* _Document extract_:
______________________________
Had brunch yesterday with my friend Anqian. An amusing guy, to say the least. He told me, “I’m really a pretty liberal guy. I just have three tenets: I’m anti-choice, I’m anti-gay, and I’m pro-NRA.” Well, leave it to Anqian to proclaim himself a liberal when his three beliefs essentially topple the cornerstones of leftist ideology. Ah well, we didn’t get into it. But I have to say Anqian is a rare breed. He grew up in SH, yet he stays away from the locals. He thinks their hicks– uncultured, unsophisticated, and unhygenic. Anqian is just on a totally different path. Every time I talk to him about teaching and finding more students, he says incredulously, “You’re wasting your education. With a degree from Duke, you should be rolling in the dough, working for some multinational corporation or doing i-banking or SOMEthing.” I explain that I’ve tried the consulting world, and it doesn’t appeal to me. And that though I made peanuts at FMF, I never regretted leaving CDM. Consulting was so emotionally empty. “Who cares? It’s prestigious and you get a lot more money–those are the only two things that are important to me.” Well, at least he’s honest. Talking to Anqian is always interesting.
______________________________
* _Record set_:
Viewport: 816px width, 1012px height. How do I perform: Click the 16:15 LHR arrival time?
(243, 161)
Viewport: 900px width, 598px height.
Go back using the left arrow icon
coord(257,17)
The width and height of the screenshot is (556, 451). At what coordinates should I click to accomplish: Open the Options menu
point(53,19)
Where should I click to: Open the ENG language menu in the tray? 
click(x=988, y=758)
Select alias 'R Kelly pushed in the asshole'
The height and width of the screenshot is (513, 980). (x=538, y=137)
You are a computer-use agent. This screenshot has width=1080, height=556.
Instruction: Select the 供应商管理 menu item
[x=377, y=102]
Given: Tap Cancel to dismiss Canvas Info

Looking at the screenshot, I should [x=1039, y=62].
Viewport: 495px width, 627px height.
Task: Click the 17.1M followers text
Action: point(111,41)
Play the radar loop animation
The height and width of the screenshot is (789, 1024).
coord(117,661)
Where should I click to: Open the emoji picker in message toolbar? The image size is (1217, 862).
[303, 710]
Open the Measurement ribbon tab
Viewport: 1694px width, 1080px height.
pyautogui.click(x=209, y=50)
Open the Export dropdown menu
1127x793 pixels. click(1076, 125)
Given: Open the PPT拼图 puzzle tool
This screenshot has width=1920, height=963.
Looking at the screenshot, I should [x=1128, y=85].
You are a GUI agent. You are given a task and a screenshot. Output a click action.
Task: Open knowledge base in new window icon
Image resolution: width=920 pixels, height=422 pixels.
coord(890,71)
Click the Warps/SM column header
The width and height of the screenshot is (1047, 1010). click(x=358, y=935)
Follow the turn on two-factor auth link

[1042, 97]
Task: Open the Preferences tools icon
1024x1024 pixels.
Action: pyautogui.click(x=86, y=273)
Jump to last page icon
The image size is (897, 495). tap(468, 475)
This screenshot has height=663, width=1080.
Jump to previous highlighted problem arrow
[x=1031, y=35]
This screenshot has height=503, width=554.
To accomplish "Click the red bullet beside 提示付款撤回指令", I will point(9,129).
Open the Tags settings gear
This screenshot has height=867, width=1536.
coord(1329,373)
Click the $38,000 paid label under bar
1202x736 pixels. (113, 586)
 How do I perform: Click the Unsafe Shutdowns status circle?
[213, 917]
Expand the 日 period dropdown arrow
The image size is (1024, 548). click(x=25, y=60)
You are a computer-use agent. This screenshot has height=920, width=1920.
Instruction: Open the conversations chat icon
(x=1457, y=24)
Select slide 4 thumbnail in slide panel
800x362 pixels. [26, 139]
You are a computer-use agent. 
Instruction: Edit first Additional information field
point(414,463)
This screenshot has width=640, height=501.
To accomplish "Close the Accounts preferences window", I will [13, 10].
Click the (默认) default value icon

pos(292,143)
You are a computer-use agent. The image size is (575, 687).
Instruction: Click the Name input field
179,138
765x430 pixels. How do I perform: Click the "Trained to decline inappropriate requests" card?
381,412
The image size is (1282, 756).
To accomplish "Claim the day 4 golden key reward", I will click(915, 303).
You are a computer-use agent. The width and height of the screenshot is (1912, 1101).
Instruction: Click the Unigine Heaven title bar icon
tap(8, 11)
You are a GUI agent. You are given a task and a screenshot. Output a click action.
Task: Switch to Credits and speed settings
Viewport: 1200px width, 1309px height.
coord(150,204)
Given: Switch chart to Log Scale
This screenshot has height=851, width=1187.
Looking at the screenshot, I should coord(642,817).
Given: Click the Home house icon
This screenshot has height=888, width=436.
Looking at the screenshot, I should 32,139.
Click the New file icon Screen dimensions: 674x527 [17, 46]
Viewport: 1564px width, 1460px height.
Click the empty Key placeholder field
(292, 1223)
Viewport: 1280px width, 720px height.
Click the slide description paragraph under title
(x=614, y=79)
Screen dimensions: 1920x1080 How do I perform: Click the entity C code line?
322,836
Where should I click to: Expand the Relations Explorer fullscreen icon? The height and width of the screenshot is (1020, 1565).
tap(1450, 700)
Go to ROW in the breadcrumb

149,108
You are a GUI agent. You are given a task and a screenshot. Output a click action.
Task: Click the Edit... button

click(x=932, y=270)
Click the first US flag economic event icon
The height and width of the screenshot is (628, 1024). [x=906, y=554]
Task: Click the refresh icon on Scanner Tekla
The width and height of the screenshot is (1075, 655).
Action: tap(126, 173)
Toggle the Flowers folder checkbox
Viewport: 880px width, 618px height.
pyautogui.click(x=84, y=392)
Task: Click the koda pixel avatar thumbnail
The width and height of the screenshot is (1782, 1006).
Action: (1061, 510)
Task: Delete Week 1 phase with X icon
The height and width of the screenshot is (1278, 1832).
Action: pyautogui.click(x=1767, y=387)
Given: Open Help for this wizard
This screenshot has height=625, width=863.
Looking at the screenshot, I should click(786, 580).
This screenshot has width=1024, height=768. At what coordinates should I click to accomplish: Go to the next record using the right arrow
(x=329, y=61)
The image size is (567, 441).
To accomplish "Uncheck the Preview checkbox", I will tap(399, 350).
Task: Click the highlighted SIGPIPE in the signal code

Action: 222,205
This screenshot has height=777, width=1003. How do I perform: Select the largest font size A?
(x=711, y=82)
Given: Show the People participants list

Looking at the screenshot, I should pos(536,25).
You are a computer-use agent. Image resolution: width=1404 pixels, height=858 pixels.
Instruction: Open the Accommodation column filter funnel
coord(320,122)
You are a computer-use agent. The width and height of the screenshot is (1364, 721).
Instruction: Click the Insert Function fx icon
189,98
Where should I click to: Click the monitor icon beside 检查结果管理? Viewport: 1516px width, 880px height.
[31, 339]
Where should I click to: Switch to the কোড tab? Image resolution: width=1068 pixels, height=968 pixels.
______________________________
* _What this exercise asks_:
1. List the three tenets Anqian names in the brunch post.
2. In the brunch post, what two things does Anqian say are the only ones important to him?
3. Continue the brunch post from its last sentence.
The listing has nothing to do with the brunch post.

* _Expected results_:
1. Anti-choice, anti-gay, pro-NRA

2. Prestige and money.

3.
My father called me the other day. Among other topics (my future, my “plan”, “blood being thicker than water”, etc.), he mentioned that the Gou family was becoming extinct. It was his ever-so-subtle comment on my decision not to have children. Oh well, he can get his legacy fix from Johnny. Anyway, Chinese tradition doesn’t technically consider me a Gou anymore, now that I’ve married an Eshleman.

Sunday: another cold and dreary day. I stayed inside mostly and prepped for my first SABIC class this Wednesday. In the afternoon, I took a break and went to the market. Picked up another bag of edamame and spinach. Also figured I’d try the Japanese eggplant. Throw in some variety to spice up my soybean/spinach/smoothie diet. Next, I headed to my noodle shop. I gotta take pictures one day of the guy making noodles in his little stall. It’s really neat to watch. Boy, on a day like today, with raindrops like icicles, a bowl of hot, curry soup and fresh noodles did wonders.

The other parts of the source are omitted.